= Beginning of Section =

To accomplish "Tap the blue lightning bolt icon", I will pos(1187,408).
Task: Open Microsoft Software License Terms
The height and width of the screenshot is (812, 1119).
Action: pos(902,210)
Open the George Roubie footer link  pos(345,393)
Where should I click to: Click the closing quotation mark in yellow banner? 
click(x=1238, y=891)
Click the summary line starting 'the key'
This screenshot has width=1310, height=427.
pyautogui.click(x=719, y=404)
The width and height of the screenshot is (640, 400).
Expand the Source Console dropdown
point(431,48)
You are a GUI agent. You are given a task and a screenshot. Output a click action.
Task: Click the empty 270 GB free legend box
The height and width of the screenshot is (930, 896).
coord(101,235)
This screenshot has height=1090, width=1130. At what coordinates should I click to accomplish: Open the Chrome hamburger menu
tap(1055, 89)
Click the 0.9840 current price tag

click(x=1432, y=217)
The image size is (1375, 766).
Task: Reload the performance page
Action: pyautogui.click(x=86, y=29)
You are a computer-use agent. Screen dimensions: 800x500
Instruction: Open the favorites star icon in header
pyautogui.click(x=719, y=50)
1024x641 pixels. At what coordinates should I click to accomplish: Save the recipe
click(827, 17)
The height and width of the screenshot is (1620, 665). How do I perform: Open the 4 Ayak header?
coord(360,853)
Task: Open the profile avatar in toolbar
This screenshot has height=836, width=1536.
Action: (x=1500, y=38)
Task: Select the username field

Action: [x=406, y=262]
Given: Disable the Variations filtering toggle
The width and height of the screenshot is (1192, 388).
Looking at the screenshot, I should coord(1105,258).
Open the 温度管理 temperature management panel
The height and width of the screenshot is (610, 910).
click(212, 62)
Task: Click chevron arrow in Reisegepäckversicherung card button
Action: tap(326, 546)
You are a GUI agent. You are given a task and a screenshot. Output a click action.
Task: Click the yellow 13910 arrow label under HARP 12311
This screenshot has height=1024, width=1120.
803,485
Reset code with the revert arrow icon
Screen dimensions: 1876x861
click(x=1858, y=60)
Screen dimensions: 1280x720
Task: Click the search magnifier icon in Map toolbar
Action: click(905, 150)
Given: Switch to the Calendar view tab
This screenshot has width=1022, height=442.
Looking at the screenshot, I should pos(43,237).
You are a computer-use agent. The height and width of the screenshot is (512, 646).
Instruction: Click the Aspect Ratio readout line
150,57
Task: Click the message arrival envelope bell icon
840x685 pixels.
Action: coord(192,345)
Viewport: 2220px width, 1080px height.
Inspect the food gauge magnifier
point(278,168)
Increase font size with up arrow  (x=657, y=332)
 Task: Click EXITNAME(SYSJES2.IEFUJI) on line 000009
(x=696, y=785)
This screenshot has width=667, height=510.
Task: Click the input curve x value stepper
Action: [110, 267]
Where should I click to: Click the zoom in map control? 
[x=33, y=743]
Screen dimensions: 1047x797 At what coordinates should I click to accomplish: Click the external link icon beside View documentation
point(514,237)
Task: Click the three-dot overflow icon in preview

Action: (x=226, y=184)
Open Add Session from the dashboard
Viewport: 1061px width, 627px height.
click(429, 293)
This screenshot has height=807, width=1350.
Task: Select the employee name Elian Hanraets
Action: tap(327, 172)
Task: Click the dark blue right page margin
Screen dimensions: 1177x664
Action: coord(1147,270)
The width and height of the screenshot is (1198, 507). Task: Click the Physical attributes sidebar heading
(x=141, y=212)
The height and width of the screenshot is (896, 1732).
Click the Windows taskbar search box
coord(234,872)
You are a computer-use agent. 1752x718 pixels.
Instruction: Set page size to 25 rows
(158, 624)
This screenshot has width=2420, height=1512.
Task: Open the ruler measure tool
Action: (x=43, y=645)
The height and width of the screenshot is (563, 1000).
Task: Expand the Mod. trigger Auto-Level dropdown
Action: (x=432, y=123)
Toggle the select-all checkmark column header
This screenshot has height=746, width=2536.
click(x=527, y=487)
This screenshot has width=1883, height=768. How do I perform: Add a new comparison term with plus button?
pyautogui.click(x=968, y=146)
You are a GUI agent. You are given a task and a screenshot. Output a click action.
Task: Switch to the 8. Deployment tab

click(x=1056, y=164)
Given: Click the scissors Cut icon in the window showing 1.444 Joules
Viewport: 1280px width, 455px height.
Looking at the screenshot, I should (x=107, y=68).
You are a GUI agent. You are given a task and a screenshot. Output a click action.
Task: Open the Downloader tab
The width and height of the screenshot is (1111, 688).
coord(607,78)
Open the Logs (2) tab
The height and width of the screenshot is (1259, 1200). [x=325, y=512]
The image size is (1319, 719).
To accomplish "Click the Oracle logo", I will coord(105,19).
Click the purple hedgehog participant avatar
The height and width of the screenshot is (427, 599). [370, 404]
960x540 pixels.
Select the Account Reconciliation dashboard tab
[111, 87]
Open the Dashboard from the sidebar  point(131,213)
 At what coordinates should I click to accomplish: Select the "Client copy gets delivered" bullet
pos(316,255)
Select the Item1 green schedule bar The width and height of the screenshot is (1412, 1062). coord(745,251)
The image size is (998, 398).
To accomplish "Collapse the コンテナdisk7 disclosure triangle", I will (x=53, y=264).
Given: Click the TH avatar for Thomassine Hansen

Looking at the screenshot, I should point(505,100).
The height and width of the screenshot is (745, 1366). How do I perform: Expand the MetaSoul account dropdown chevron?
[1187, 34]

= End of Section =

▶ Work required: Each entry needs to be copied out exactly as written.

▶ Result:
To accomplish "Tap the blue lightning bolt icon", I will pos(1187,408).
Task: Open Microsoft Software License Terms
The height and width of the screenshot is (812, 1119).
Action: pos(902,210)
Open the George Roubie footer link  pos(345,393)
Where should I click to: Click the closing quotation mark in yellow banner? 
click(x=1238, y=891)
Click the summary line starting 'the key'
This screenshot has width=1310, height=427.
pyautogui.click(x=719, y=404)
The width and height of the screenshot is (640, 400).
Expand the Source Console dropdown
point(431,48)
You are a GUI agent. You are given a task and a screenshot. Output a click action.
Task: Click the empty 270 GB free legend box
The height and width of the screenshot is (930, 896).
coord(101,235)
This screenshot has height=1090, width=1130. At what coordinates should I click to accomplish: Open the Chrome hamburger menu
tap(1055, 89)
Click the 0.9840 current price tag

click(x=1432, y=217)
The image size is (1375, 766).
Task: Reload the performance page
Action: pyautogui.click(x=86, y=29)
You are a computer-use agent. Screen dimensions: 800x500
Instruction: Open the favorites star icon in header
pyautogui.click(x=719, y=50)
1024x641 pixels. At what coordinates should I click to accomplish: Save the recipe
click(827, 17)
The height and width of the screenshot is (1620, 665). How do I perform: Open the 4 Ayak header?
coord(360,853)
Task: Open the profile avatar in toolbar
This screenshot has height=836, width=1536.
Action: (x=1500, y=38)
Task: Select the username field

Action: [x=406, y=262]
Given: Disable the Variations filtering toggle
The width and height of the screenshot is (1192, 388).
Looking at the screenshot, I should coord(1105,258).
Open the 温度管理 temperature management panel
The height and width of the screenshot is (610, 910).
click(212, 62)
Task: Click chevron arrow in Reisegepäckversicherung card button
Action: tap(326, 546)
You are a GUI agent. You are given a task and a screenshot. Output a click action.
Task: Click the yellow 13910 arrow label under HARP 12311
This screenshot has height=1024, width=1120.
803,485
Reset code with the revert arrow icon
Screen dimensions: 1876x861
click(x=1858, y=60)
Screen dimensions: 1280x720
Task: Click the search magnifier icon in Map toolbar
Action: click(905, 150)
Given: Switch to the Calendar view tab
This screenshot has width=1022, height=442.
Looking at the screenshot, I should pos(43,237).
You are a computer-use agent. The height and width of the screenshot is (512, 646).
Instruction: Click the Aspect Ratio readout line
150,57
Task: Click the message arrival envelope bell icon
840x685 pixels.
Action: coord(192,345)
Viewport: 2220px width, 1080px height.
Inspect the food gauge magnifier
point(278,168)
Increase font size with up arrow  (x=657, y=332)
 Task: Click EXITNAME(SYSJES2.IEFUJI) on line 000009
(x=696, y=785)
This screenshot has width=667, height=510.
Task: Click the input curve x value stepper
Action: [110, 267]
Where should I click to: Click the zoom in map control? 
[x=33, y=743]
Screen dimensions: 1047x797 At what coordinates should I click to accomplish: Click the external link icon beside View documentation
point(514,237)
Task: Click the three-dot overflow icon in preview

Action: (x=226, y=184)
Open Add Session from the dashboard
Viewport: 1061px width, 627px height.
click(429, 293)
This screenshot has height=807, width=1350.
Task: Select the employee name Elian Hanraets
Action: tap(327, 172)
Task: Click the dark blue right page margin
Screen dimensions: 1177x664
Action: coord(1147,270)
The width and height of the screenshot is (1198, 507). Task: Click the Physical attributes sidebar heading
(x=141, y=212)
The height and width of the screenshot is (896, 1732).
Click the Windows taskbar search box
coord(234,872)
You are a computer-use agent. 1752x718 pixels.
Instruction: Set page size to 25 rows
(158, 624)
This screenshot has width=2420, height=1512.
Task: Open the ruler measure tool
Action: (x=43, y=645)
The height and width of the screenshot is (563, 1000).
Task: Expand the Mod. trigger Auto-Level dropdown
Action: (x=432, y=123)
Toggle the select-all checkmark column header
This screenshot has height=746, width=2536.
click(x=527, y=487)
This screenshot has width=1883, height=768. How do I perform: Add a new comparison term with plus button?
pyautogui.click(x=968, y=146)
You are a GUI agent. You are given a task and a screenshot. Output a click action.
Task: Switch to the 8. Deployment tab

click(x=1056, y=164)
Given: Click the scissors Cut icon in the window showing 1.444 Joules
Viewport: 1280px width, 455px height.
Looking at the screenshot, I should (x=107, y=68).
You are a GUI agent. You are given a task and a screenshot. Output a click action.
Task: Open the Downloader tab
The width and height of the screenshot is (1111, 688).
coord(607,78)
Open the Logs (2) tab
The height and width of the screenshot is (1259, 1200). [x=325, y=512]
The image size is (1319, 719).
To accomplish "Click the Oracle logo", I will coord(105,19).
Click the purple hedgehog participant avatar
The height and width of the screenshot is (427, 599). [370, 404]
960x540 pixels.
Select the Account Reconciliation dashboard tab
[111, 87]
Open the Dashboard from the sidebar  point(131,213)
 At what coordinates should I click to accomplish: Select the "Client copy gets delivered" bullet
pos(316,255)
Select the Item1 green schedule bar The width and height of the screenshot is (1412, 1062). coord(745,251)
The image size is (998, 398).
To accomplish "Collapse the コンテナdisk7 disclosure triangle", I will (x=53, y=264).
Given: Click the TH avatar for Thomassine Hansen

Looking at the screenshot, I should point(505,100).
The height and width of the screenshot is (745, 1366). How do I perform: Expand the MetaSoul account dropdown chevron?
[1187, 34]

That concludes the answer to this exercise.